▶ **Requirements**: Put every line of the listing below into a JSON list of strings, one string per line, leaving out blank lines.

▶ **Entries on target coordinates**:
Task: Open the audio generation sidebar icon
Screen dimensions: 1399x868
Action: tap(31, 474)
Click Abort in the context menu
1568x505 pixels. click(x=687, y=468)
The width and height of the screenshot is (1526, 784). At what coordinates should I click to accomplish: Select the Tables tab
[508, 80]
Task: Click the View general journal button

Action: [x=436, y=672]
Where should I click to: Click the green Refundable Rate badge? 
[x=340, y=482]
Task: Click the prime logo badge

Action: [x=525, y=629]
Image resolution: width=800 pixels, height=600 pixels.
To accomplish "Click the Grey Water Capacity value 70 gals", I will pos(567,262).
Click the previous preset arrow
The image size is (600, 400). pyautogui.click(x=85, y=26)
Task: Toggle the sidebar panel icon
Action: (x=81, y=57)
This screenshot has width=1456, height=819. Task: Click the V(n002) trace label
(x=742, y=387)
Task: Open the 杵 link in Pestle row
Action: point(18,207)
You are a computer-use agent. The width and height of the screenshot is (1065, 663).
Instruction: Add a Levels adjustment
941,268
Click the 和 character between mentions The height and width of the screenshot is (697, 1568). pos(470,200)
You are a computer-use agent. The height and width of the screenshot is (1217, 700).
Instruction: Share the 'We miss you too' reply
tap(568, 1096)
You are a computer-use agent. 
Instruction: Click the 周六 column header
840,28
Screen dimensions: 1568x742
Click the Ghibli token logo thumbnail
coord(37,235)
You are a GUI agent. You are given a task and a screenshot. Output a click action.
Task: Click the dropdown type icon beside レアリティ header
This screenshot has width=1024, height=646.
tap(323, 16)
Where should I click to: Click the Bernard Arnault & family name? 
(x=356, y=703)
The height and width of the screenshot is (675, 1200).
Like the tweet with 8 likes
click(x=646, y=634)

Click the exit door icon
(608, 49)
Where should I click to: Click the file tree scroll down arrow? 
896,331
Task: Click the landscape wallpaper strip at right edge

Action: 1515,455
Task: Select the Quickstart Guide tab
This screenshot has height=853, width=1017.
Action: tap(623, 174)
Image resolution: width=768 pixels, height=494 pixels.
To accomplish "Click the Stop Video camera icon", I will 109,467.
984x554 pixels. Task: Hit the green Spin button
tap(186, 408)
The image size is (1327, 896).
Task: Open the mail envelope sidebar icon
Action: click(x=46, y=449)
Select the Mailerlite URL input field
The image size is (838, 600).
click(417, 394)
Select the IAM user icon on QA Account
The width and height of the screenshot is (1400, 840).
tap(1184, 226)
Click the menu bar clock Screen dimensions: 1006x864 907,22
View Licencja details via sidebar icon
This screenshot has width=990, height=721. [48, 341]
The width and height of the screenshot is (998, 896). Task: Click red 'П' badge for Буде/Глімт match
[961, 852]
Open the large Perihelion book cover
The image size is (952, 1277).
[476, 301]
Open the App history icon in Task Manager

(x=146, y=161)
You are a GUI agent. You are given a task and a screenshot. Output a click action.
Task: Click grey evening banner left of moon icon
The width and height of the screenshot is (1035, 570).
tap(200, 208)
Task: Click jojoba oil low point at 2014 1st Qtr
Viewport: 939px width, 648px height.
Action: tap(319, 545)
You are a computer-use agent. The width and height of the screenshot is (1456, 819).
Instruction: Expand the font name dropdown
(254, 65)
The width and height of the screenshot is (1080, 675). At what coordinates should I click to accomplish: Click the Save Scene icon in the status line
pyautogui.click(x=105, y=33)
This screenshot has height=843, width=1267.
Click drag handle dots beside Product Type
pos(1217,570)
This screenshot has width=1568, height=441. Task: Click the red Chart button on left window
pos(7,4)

▶ **Written response**:
[
  "Task: Open the audio generation sidebar icon",
  "Screen dimensions: 1399x868",
  "Action: tap(31, 474)",
  "Click Abort in the context menu",
  "1568x505 pixels. click(x=687, y=468)",
  "The width and height of the screenshot is (1526, 784). At what coordinates should I click to accomplish: Select the Tables tab",
  "[508, 80]",
  "Task: Click the View general journal button",
  "Action: [x=436, y=672]",
  "Where should I click to: Click the green Refundable Rate badge? ",
  "[x=340, y=482]",
  "Task: Click the prime logo badge",
  "Action: [x=525, y=629]",
  "Image resolution: width=800 pixels, height=600 pixels.",
  "To accomplish \"Click the Grey Water Capacity value 70 gals\", I will pos(567,262).",
  "Click the previous preset arrow",
  "The image size is (600, 400). pyautogui.click(x=85, y=26)",
  "Task: Toggle the sidebar panel icon",
  "Action: (x=81, y=57)",
  "This screenshot has width=1456, height=819. Task: Click the V(n002) trace label",
  "(x=742, y=387)",
  "Task: Open the 杵 link in Pestle row",
  "Action: point(18,207)",
  "You are a computer-use agent. The width and height of the screenshot is (1065, 663).",
  "Instruction: Add a Levels adjustment",
  "941,268",
  "Click the 和 character between mentions The height and width of the screenshot is (697, 1568). pos(470,200)",
  "You are a computer-use agent. The height and width of the screenshot is (1217, 700).",
  "Instruction: Share the 'We miss you too' reply",
  "tap(568, 1096)",
  "You are a computer-use agent. ",
  "Instruction: Click the 周六 column header",
  "840,28",
  "Screen dimensions: 1568x742",
  "Click the Ghibli token logo thumbnail",
  "coord(37,235)",
  "You are a GUI agent. You are given a task and a screenshot. Output a click action.",
  "Task: Click the dropdown type icon beside レアリティ header",
  "This screenshot has width=1024, height=646.",
  "tap(323, 16)",
  "Where should I click to: Click the Bernard Arnault & family name? ",
  "(x=356, y=703)",
  "The height and width of the screenshot is (675, 1200).",
  "Like the tweet with 8 likes",
  "click(x=646, y=634)",
  "Click the exit door icon",
  "(608, 49)",
  "Where should I click to: Click the file tree scroll down arrow? ",
  "896,331",
  "Task: Click the landscape wallpaper strip at right edge",
  "Action: 1515,455",
  "Task: Select the Quickstart Guide tab",
  "This screenshot has height=853, width=1017.",
  "Action: tap(623, 174)",
  "Image resolution: width=768 pixels, height=494 pixels.",
  "To accomplish \"Click the Stop Video camera icon\", I will 109,467.",
  "984x554 pixels. Task: Hit the green Spin button",
  "tap(186, 408)",
  "The image size is (1327, 896).",
  "Task: Open the mail envelope sidebar icon",
  "Action: click(x=46, y=449)",
  "Select the Mailerlite URL input field",
  "The image size is (838, 600).",
  "click(417, 394)",
  "Select the IAM user icon on QA Account",
  "The width and height of the screenshot is (1400, 840).",
  "tap(1184, 226)",
  "Click the menu bar clock Screen dimensions: 1006x864 907,22",
  "View Licencja details via sidebar icon",
  "This screenshot has width=990, height=721. [48, 341]",
  "The width and height of the screenshot is (998, 896). Task: Click red 'П' badge for Буде/Глімт match",
  "[961, 852]",
  "Open the large Perihelion book cover",
  "The image size is (952, 1277).",
  "[476, 301]",
  "Open the App history icon in Task Manager",
  "(x=146, y=161)",
  "You are a GUI agent. You are given a task and a screenshot. Output a click action.",
  "Task: Click grey evening banner left of moon icon",
  "The width and height of the screenshot is (1035, 570).",
  "tap(200, 208)",
  "Task: Click jojoba oil low point at 2014 1st Qtr",
  "Viewport: 939px width, 648px height.",
  "Action: tap(319, 545)",
  "You are a computer-use agent. The width and height of the screenshot is (1456, 819).",
  "Instruction: Expand the font name dropdown",
  "(254, 65)",
  "The width and height of the screenshot is (1080, 675). At what coordinates should I click to accomplish: Click the Save Scene icon in the status line",
  "pyautogui.click(x=105, y=33)",
  "This screenshot has height=843, width=1267.",
  "Click drag handle dots beside Product Type",
  "pos(1217,570)",
  "This screenshot has width=1568, height=441. Task: Click the red Chart button on left window",
  "pos(7,4)"
]